I hate to call it a breaking change as it would only affect people who
build uris on their own and don't use rel links but it would be
breaking in that case. If this might affect you please feel free to
comment either here or on the github issue.
https://github.com/EventStore/EventStore/issues/424
OK I have been thinking a lot about this issue as I am strongly of the
belief we will want to support additional protocols in the future (SSE
or EventSource as examples for live subscriptions). We also have
competing. All of these things are being added in a hodge podge way
due to us (me?) originally deciding that the /streams/{stream} uri
should point to an atom feed.
In an ideal world as mentioned above /streams/{stream} would point to
a description document that may look something like:
A client would then choose how they wished to interact.

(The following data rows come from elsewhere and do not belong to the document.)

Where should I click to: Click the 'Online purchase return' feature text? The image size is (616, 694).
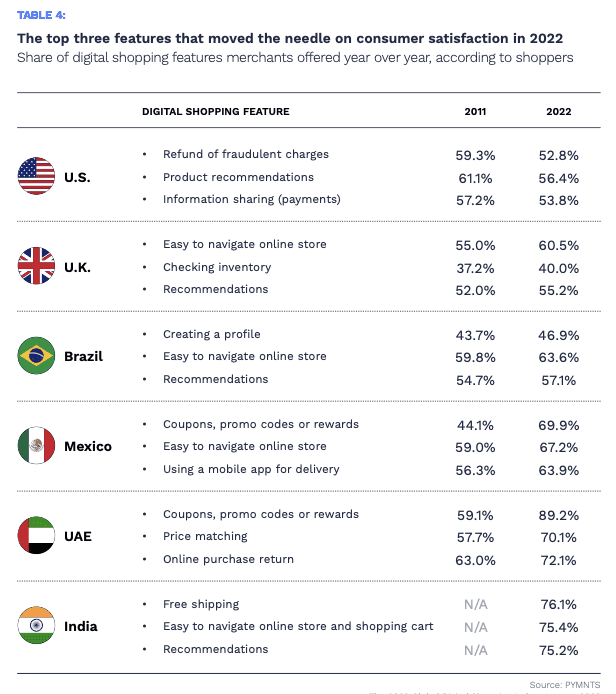point(228,559)
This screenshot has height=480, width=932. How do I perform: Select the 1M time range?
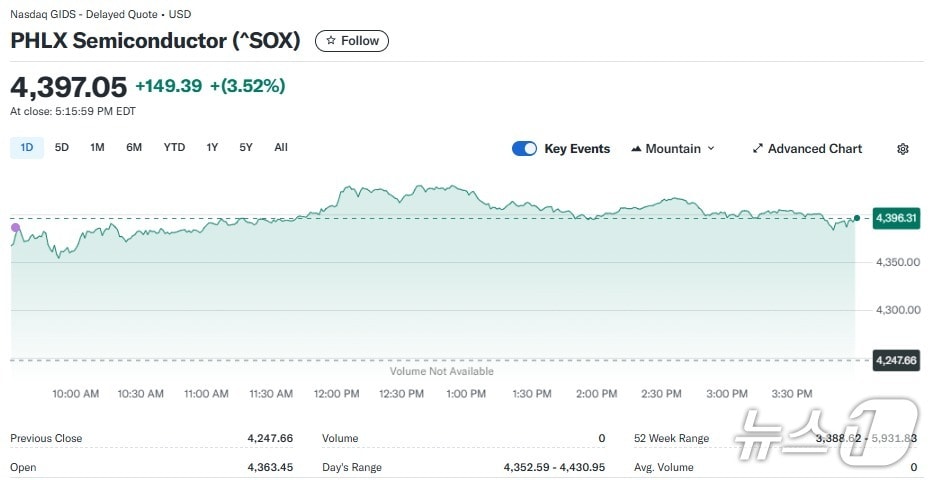[97, 148]
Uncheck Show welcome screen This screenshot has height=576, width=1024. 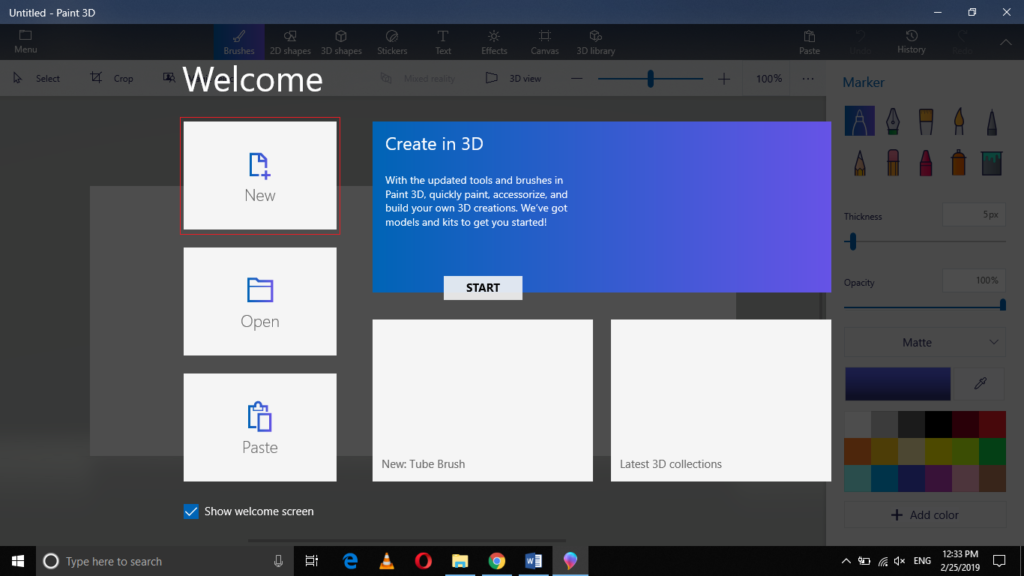190,511
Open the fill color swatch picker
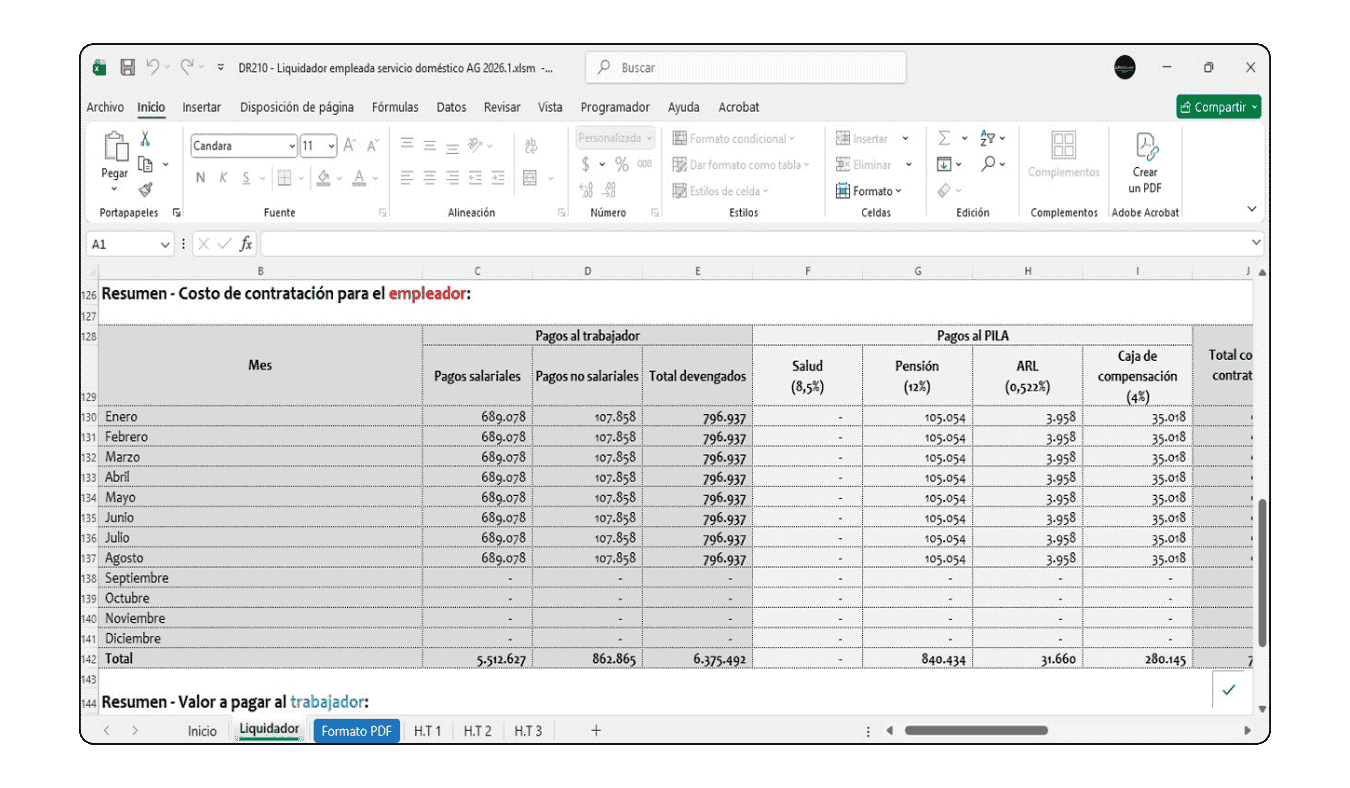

Obviously the issue with this is that the above change would be a very
large breaking change and would break basically anyone using the HTTP
api (including ourselves). I think however there is a reasonable path
to implement the change.
/streams/foo no accept/unknown accept -> description document
/streams/foo Accept: vnd.eventstore.stream_description -> description document
/streams/foo Accept: application/atom+xml 301 location /streams/foo/atom
/streams/foo Accept: application/vnd.eventstore.atom+json 301 location
/streams/foo/atom
/streams/foo Accept: text/event-stream 301 location /streams/foo/sse
Impact of changes
For people that have followed the rules (e.g. following rel links
instead of building their own) their code would continue to work so
long as they understood a redirect which I consider to be a reasonable
assumption. They could add support for the description document at
their leisure.
For people who have not followed the rules and self-build uris this
would be a breaking change. I think this is actually reasonable as
from the beginning the docs have been littered with warnings of "don't
bookmark these uris as they may change in the future, use the rel
links).
Work Involved
I can do most of the work around this relatively quickly. The more of
a PITA part about it is that we don't necessarily follow the rules in
many of our unit tests around http (for obvious reasons). As such
there will likely be a few hundred broken tests as part of this
change. Documentation would also need to be updated somewhat (mostly
the reading streams page and http getting started doc).
At the end however we would be left with a much nicer interface overall.